Abstract:
The last decade has marked a rapid and significant growth of digital technology globally to
drive our society. One of the key solutions that are being adopted by institutions to get aligned with this trend is the use of question answering systems and chatbots to automate some of the services that their users might need. Some of the automated services are questions asked by the users. The biggest challenge lies in the classification of questions and answers the way a human being would do. This research aims to identify advanced implementations that can be used to optimize the usage of question answering systems. Three different models have been built in python and trained on Kaggle labeled dataset of classified questions and answers from various perspectives, to better understand the questions and their respective answers.
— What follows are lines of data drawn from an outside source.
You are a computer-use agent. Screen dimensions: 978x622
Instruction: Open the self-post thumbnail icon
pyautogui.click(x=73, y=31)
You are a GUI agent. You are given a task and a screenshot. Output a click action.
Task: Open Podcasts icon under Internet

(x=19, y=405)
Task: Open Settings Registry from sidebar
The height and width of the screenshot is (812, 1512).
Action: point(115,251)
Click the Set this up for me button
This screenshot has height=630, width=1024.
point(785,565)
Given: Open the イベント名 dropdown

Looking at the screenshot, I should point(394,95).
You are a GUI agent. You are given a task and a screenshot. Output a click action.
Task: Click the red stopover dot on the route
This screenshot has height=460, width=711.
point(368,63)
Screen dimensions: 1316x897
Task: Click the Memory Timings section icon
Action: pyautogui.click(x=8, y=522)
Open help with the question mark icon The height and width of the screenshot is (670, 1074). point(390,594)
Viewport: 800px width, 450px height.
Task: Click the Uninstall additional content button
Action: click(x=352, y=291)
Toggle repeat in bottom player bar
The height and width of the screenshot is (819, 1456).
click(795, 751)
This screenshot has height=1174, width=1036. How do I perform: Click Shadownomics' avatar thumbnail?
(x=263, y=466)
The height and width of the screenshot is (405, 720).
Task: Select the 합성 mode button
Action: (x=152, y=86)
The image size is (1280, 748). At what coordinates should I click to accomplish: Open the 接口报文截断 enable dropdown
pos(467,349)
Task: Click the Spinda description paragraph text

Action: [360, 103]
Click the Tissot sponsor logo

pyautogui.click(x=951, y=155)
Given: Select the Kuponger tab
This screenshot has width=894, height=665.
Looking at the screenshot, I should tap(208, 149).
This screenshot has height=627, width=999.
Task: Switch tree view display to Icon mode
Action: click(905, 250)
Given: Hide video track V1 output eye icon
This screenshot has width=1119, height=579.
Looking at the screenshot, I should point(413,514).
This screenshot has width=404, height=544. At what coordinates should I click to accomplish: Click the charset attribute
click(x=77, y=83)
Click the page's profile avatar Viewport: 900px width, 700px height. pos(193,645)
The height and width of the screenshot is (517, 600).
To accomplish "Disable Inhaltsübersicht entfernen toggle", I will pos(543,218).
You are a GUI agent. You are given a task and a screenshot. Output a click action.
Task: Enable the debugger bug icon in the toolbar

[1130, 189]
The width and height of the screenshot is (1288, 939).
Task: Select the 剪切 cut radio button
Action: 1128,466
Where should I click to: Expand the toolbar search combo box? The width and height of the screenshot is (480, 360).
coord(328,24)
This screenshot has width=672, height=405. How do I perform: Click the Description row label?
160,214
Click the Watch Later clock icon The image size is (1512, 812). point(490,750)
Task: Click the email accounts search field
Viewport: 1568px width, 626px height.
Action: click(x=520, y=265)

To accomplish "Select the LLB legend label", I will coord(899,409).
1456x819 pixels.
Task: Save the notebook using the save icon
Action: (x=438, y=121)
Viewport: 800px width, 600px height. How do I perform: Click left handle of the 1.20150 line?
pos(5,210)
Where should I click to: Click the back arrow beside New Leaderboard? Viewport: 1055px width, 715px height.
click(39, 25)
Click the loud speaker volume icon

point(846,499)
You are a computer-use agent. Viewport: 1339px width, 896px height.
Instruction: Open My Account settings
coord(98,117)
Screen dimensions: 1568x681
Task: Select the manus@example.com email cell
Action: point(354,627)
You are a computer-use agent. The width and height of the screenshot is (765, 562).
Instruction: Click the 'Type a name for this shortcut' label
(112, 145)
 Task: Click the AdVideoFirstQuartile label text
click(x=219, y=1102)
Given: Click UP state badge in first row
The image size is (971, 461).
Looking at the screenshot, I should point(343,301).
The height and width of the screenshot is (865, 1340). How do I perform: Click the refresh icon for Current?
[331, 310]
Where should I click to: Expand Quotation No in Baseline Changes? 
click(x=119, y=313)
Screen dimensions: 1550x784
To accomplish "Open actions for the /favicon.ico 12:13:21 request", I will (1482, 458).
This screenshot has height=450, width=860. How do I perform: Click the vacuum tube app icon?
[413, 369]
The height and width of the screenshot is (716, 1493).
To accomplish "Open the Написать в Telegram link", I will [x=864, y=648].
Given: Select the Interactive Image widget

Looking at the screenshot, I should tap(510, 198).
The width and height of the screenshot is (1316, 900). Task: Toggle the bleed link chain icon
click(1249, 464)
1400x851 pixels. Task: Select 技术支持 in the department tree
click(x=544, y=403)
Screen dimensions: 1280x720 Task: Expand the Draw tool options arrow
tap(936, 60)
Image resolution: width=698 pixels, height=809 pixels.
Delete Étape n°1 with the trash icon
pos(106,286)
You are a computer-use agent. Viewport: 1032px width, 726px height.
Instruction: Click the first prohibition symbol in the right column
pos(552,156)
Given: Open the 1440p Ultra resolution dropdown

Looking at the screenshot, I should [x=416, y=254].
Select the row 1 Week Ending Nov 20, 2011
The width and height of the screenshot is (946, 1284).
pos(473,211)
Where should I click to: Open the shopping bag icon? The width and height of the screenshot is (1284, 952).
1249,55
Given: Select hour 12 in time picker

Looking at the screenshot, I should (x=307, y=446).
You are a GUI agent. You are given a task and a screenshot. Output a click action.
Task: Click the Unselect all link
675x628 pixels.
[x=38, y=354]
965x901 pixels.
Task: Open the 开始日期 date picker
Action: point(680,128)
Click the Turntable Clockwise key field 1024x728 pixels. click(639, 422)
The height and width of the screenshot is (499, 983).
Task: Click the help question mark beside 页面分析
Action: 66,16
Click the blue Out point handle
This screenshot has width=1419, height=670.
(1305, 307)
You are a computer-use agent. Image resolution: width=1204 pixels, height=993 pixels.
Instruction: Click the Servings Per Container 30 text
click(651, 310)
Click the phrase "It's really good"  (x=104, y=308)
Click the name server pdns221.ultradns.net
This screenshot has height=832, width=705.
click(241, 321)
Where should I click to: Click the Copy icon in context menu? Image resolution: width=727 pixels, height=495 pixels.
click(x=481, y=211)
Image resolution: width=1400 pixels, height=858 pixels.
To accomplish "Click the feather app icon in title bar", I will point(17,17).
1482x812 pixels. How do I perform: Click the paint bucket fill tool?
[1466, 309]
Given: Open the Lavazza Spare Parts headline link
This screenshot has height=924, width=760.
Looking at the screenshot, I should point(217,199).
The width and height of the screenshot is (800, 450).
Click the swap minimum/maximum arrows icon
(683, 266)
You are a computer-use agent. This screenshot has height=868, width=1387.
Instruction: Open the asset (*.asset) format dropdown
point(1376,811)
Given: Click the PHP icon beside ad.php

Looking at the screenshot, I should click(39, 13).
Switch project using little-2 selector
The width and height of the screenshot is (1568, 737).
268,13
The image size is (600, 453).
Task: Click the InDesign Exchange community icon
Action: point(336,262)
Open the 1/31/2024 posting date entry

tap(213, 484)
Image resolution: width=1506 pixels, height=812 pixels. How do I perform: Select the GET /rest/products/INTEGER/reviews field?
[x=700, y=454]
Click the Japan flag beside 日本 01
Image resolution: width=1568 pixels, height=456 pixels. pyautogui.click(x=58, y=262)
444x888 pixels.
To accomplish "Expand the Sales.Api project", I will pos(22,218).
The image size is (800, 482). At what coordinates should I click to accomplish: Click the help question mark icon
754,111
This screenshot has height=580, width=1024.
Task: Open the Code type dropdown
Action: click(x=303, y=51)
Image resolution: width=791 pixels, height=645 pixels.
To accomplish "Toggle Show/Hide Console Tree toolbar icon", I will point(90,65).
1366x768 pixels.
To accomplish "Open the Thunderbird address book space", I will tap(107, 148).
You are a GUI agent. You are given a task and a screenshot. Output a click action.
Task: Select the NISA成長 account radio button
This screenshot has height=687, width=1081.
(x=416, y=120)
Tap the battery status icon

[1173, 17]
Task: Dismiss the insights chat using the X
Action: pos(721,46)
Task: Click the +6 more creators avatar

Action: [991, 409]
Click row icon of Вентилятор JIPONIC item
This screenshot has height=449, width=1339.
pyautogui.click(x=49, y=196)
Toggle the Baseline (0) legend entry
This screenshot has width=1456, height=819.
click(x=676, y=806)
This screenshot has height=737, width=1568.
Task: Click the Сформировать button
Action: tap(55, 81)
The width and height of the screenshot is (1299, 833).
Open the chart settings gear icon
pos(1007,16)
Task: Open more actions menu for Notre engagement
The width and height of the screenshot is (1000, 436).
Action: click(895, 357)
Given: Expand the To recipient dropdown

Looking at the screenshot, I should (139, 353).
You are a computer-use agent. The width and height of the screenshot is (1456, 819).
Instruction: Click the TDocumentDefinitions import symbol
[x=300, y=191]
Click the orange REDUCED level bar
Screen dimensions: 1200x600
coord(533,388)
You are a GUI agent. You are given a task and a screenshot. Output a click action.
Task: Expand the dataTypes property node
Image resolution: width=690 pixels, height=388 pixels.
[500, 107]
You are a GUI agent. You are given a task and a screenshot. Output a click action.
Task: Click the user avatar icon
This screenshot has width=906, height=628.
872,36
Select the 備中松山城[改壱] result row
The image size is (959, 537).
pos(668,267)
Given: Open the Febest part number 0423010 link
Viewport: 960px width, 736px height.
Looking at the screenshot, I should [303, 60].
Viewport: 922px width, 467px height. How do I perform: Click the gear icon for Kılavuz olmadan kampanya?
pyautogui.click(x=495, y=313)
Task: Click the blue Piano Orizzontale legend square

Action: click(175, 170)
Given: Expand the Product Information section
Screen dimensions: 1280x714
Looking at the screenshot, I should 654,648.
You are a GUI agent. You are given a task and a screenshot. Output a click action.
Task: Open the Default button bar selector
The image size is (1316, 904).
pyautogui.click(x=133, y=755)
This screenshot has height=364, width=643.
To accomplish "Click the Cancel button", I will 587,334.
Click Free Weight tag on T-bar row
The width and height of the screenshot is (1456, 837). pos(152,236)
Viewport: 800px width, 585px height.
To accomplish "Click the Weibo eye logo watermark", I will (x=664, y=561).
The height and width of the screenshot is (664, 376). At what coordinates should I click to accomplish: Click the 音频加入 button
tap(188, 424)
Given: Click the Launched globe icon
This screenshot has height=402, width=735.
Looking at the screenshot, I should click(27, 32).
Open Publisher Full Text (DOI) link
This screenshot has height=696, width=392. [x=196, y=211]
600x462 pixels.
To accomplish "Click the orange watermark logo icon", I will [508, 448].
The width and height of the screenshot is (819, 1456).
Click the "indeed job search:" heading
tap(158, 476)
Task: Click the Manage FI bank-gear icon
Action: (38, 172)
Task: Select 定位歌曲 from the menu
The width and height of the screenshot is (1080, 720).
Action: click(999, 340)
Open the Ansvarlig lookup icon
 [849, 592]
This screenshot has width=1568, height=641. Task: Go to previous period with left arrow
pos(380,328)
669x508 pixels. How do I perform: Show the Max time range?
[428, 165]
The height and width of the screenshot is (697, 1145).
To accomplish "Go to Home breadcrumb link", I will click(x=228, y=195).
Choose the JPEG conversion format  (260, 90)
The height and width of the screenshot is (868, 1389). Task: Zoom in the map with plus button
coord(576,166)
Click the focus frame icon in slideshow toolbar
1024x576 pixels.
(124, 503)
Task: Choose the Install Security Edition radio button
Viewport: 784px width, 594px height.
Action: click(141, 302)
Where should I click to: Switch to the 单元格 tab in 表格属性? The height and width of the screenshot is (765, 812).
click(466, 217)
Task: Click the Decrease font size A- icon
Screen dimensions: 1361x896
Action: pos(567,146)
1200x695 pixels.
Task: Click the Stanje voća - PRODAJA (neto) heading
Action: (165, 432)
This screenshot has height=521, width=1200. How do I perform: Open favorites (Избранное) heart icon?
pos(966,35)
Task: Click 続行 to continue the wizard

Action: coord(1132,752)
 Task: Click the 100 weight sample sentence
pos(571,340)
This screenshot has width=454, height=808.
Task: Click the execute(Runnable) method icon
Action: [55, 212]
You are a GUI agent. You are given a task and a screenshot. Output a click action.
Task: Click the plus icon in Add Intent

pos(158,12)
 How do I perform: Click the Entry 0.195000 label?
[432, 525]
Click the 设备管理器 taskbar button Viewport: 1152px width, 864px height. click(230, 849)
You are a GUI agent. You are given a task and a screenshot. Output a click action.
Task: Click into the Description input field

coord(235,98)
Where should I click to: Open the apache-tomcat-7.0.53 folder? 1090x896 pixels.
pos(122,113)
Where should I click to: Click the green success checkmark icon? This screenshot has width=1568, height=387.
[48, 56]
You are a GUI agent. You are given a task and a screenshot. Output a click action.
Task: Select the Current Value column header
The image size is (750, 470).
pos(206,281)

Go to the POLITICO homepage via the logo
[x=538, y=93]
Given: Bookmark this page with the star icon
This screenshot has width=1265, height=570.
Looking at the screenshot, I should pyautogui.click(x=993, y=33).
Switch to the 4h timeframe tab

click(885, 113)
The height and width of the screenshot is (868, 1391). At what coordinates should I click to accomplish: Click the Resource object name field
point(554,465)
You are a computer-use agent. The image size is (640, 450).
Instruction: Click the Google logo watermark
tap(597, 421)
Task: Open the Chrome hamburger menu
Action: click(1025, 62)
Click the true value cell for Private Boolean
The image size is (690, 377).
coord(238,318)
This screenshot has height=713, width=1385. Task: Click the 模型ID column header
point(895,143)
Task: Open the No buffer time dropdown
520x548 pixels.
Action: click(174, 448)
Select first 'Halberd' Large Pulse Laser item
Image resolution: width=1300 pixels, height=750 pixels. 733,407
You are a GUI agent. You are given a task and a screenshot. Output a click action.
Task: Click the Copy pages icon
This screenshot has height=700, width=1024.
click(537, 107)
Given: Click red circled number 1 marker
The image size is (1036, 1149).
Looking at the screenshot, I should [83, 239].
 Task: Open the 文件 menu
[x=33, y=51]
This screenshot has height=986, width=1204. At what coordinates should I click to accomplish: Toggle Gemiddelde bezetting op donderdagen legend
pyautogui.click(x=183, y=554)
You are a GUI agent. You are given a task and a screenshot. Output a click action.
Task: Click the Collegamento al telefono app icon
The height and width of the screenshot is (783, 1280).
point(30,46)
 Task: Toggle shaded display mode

The labeled features are 21 questions related features and 9 answer features each ranked in a range of 0 and 1. The algorithms attempted to use in the models are Ridge Regression, Recurrent Neural Network using Long Short Term Memory, and a Neural Network using Keras library. Ridge regression obtained a maximum validation accuracy of 0.37, Recurrent Neural Network with
Long Short Term Memory had an accurary 0.40, and Keras with Neural Network performed better on our training dataset with a validation accuracy of 0.58. Better models should be applied to text data for text classification such as BERT models and also consider using more features on the training model to classify better. Additionally, focusing on fewer perceptions but meaningful while choosing labeled features to boost the accuracy of the model.